International News

Toll hits 18 as police, protesters clash in Indian Kashmir

OCCUPIED SRINAGAR, July 10, (APP/AFP) – Protesters
and government forces in Indian Held Kashmir clashed for a second day
Sunday as anger over the death of an influential rebel leader boiled
over, with 18 people killed in some of the worst civilian unrest to hit
the region since 2010.
Another 200 people have been wounded in the violence, many of them
protesters who were hit when government forces fired tear gas canisters and
live ammunition on Saturday.
Among the 18 dead was a police man, who drowned when angry protesters pushed an armoured vehicle into a river in the southern district of Sangam on Sunday, a police officer told AFP on condition of anonymity.
Thousands of residents of the disputed region are defying a
government-imposed curfew to take to the streets in protest at the killing on Friday of pro-freedom leader Burhan Wani.

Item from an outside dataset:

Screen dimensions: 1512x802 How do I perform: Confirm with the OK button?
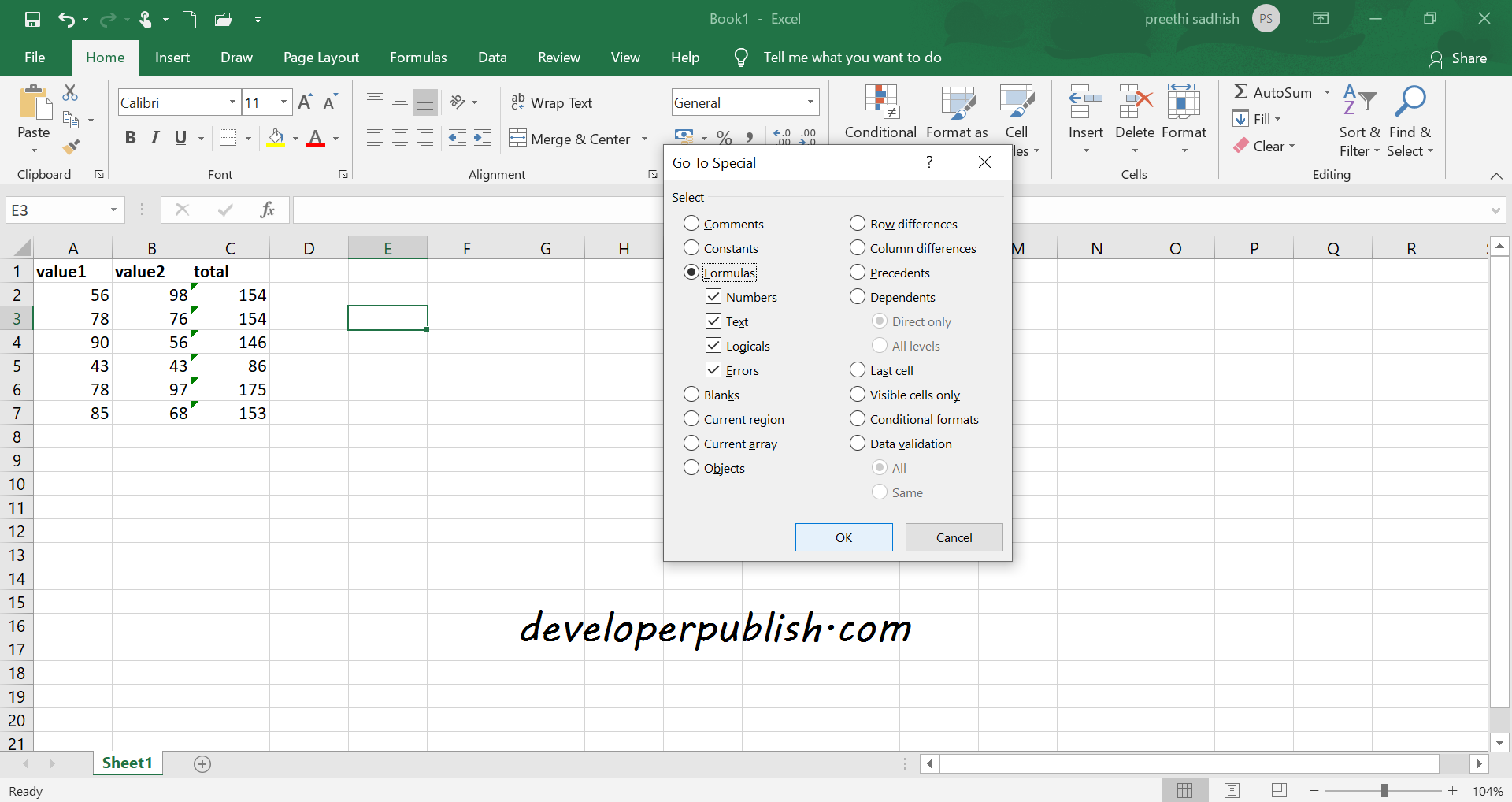pos(843,537)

The state government, which has also cut off internet and mobile phone networks to try to stop the protests spreading, called for calm on Sunday.

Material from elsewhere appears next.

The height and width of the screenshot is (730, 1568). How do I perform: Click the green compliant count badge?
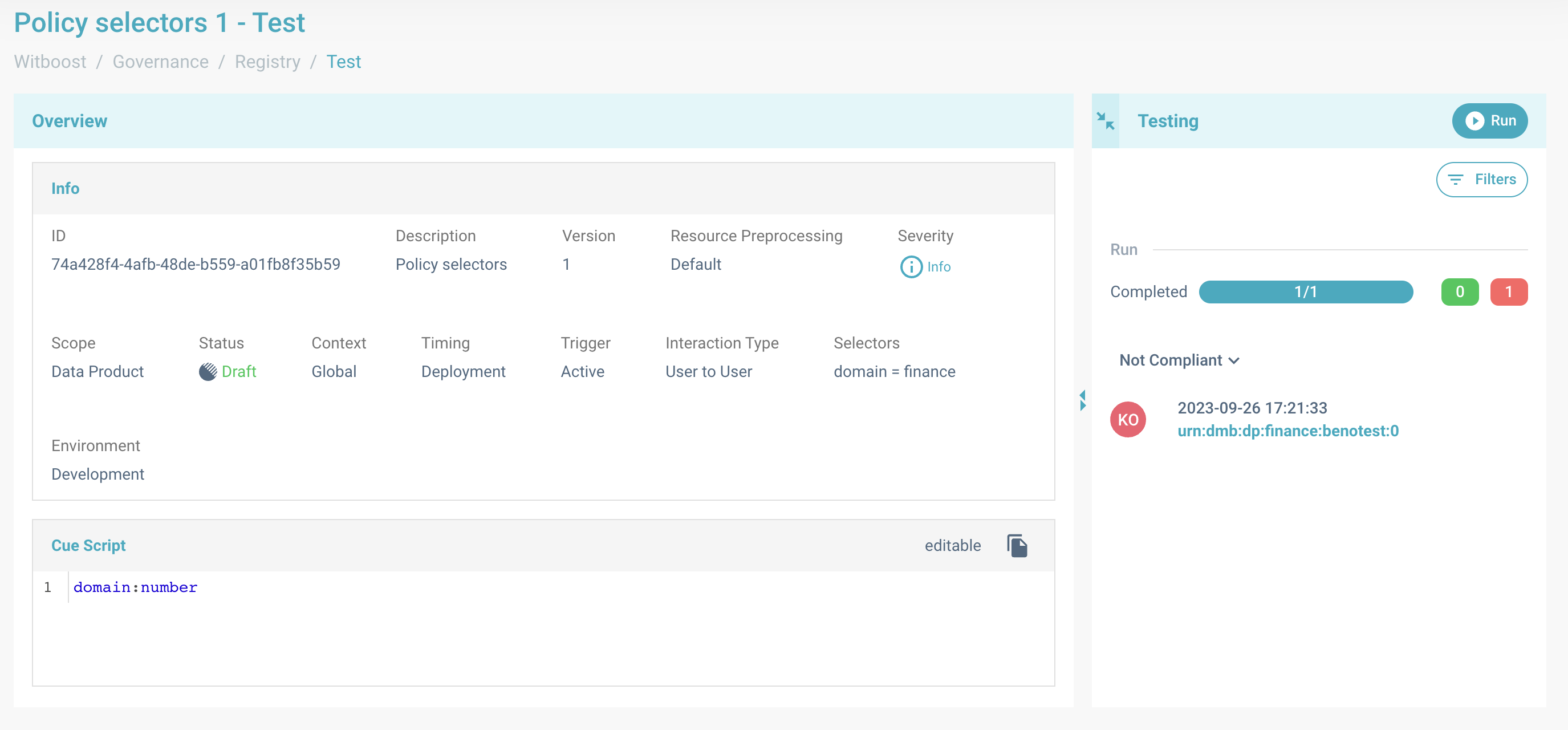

“They (protesters) should not take their protests to a level where
a man holding a gun is forced to open fire,” said spokesman Nayeem Akhtar.

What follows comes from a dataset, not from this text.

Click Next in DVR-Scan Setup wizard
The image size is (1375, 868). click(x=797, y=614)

There were also reports of security forces attacking hospitals and
ambulances treating the wounded.
“Attacking hospitals and ambulances is a crime under the international humanitarian law and Indian armed forces have been repeatedly accused of this crime in Kashmir,” said the Jammu Kashmir Coalition of Civil Society, a rights group, in a statement.
Wani, a 22-year-old commander of Kashmir’s largest pro-leberation group Hizbul Mujahideen (HM), was killed along with two others during a brief gun-battle with government forces.
Police say protesters have set police stations on fire and thrown rocks at army camps in the south of the restive region.
– Uptick in violence –
======================
It is the worst civilian violence to hit the restive region since 2010, when mass protests broke out against Indian rule.
Wani joined the HM group at the age of just 15, and was viewed as
a hero by many in Kashmir. The state’s former chief minister Omar Abdullah
tweeted after his death that he had become the “new icon of Kashmir’s
disaffected”.
Witnesses said tens of thousands attended his funeral on Saturday despite the curfew, chanting independence slogans and firing pistol shots
in his honour.
HM is one of several groups that for decades have been fighting around half a million Indian troops deployed in the region.